It’s often emotionally devastating to hear your partner wants a divorce. Grief, sadness, and anger are all part of the process.
Yet anger, especially, can get in the way of making smart decisions during the divorce process. It can lead you to drag a divorce that might have settled amicably all the way into the courtroom. It can also lead you to post-divorce court battles that can stretch on for decades.
Most divorces in Pennsylvania are no-fault divorces framing “irreconcilable differences.” What does that even mean? In some cases, it doesn’t mean that you were fighting all the time, or even that your partner doesn’t love you. Getting yourself emotionally centered by reframing this vague phrase may be one of the best steps you can take towards divorcing well.
Keep these thoughts in mind as you enter this tumultuous process.
You’re not a failure.
Seeing divorce as a failure on your part, your partner’s part, or both is counterproductive. It’s also not even true. Relationships fall apart. People grow apart. Life changes. It’s just the way things are.
Reframe it this way: marriage is a contractual agreement. If a contractual agreement is no longer serving its purpose there’s no shame in dissolving it. You may have made the agreement because you loved your partner, but that doesn’t change the truth of the institution.
In fact, getting a divorce is very similar to dissolving a business partnership. If you can treat it as such you’re already ahead of the game. Start by thinking about your goals for the divorce settlement in a detached, logical way.

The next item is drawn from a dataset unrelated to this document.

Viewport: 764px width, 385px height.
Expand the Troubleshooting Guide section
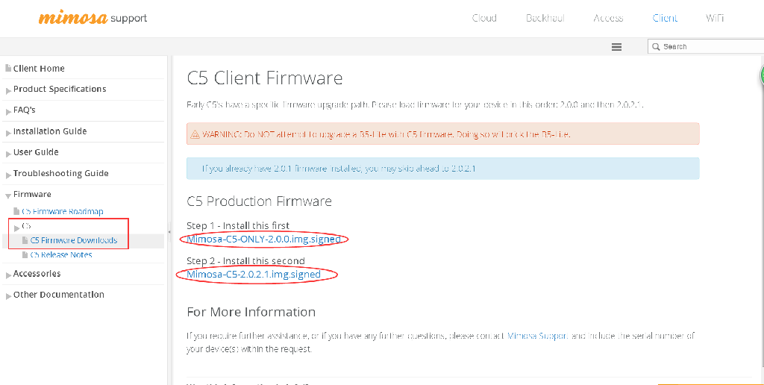point(8,175)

Your partner may still love you.
As Aaron Ben-Zeev, Ph.D. points out in Psychology Today, choosing to leave a partner can be a profound act of love when the marriage isn’t allowing one or both partners to thrive.
Love isn’t always enough to build a life together. If you can reframe your irreconcilable differences this way you can view your partner’s decision with compassion. You can also have some compassion for yourself. You may even be able to part on good terms, which is ideal if you have any children.
Divorce can actually be a positive, even for the kids.
Divorce can seem devastating, but it can also give you a fresh start. And while divorce can be hard on the kids, it’s not nearly as psychologically damaging as a contentious partnership. Even if you’re not openly fighting all the time kids can sense the tension between you, and this awareness can creep into every aspect of their life, leaving them anxious and depressed.
So don’t focus on staying together “for the kids.” Focus on creating a parenting agreement built on mutual respect, and adhere to it. With a little thought and planning you can create a tension-free situation the kids can navigate in a healthy way.
You may need help with this process.
There’s a reason we suggest getting a therapist during your divorce. A therapist can help you process your emotions in a productive way so you don’t end up making emotional decisions when you sit down with us, your divorce attorneys. Mindset matters.